A exclusividade do Estado na resolução de conflitos é um princípio central que se baseia na ideia de que o Estado detém o monopólio do uso legítimo da força e, portanto, é o único ente com o poder e o dever de resolver disputas de maneira justa e imparcial. O termo "poder-dever" significa que o Estado não apenas tem a autoridade para intervir e resolver conflitos, mas também possui a obrigação moral e legal de fazê-lo em prol da manutenção da ordem e da justiça na sociedade. Essa exclusividade assegura que as decisões sejam tomadas de acordo com a lei, garantindo a proteção dos direitos individuais, a promoção da igualdade perante a lei e a prevenção da autotutela, evitando assim injustiças que podem surgir quando as partes envolvidas tentam resolver conflitos por conta própria.

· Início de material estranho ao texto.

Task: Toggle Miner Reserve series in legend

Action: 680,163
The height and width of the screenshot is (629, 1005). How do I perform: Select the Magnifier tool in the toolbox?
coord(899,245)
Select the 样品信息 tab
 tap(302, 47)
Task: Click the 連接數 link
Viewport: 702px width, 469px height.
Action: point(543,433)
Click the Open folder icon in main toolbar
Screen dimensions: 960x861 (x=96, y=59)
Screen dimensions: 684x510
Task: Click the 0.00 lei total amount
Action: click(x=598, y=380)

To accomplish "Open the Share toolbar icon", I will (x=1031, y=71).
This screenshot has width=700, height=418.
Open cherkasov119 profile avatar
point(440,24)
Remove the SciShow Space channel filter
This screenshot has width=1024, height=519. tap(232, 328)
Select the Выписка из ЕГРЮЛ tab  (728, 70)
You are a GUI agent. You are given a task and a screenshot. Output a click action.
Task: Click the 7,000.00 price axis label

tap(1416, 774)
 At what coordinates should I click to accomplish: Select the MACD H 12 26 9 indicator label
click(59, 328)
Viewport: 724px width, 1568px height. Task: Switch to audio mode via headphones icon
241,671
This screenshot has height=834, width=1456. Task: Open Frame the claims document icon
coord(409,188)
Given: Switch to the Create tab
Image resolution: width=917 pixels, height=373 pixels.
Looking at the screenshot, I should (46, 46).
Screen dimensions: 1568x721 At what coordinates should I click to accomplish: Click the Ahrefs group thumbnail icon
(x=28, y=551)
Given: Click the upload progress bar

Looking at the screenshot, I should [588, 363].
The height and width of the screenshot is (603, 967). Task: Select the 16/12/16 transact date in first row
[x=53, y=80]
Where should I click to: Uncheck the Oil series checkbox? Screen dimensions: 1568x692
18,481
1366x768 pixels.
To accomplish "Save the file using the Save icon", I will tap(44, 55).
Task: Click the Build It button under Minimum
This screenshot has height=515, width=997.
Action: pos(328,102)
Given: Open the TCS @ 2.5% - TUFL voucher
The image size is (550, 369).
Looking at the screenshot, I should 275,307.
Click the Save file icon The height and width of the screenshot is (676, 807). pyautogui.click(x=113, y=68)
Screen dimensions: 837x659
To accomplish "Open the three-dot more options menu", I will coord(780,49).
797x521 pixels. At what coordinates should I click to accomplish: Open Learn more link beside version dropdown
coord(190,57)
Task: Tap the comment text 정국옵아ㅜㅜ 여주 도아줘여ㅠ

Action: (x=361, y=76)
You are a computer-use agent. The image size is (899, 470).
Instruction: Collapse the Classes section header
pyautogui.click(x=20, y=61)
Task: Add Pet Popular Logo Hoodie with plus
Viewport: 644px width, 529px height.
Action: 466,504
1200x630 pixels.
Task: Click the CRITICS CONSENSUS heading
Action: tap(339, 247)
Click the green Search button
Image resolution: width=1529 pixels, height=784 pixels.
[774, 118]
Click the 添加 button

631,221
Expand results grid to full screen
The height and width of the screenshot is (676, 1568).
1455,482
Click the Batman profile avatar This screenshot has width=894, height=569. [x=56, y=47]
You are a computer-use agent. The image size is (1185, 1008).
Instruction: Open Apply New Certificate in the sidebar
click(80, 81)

O Papel do Estado como Substituto das Partes em Conflitos

A jurisdição compreende o Estado atuando como um terceiro imparcial, substituindo as partes envolvidas no conflito a fim de garantir uma decisão justa e legal. Esse processo assegura que a vontade das partes envolvidas seja substituída pela autoridade da lei, garantindo que os conflitos sejam resolvidos de forma justa, igualitária e de acordo com as normas legais estabelecidas.

Conclusão

A evolução da humanidade trouxe consigo a necessidade de solucionar conflitos de maneira justa. A transição da autotutela para a jurisdição demonstra a importância de um sistema legal imparcial, regulado e acessível a todos. Embora a autotutela possa encontrar justificativas em situações excepcionais, como a legítima defesa, o estado de necessidade e o exercício regular de um direito, é inegável que a jurisdição, como exclusividade estatal, desempenha um papel crucial na manutenção da ordem e da justiça.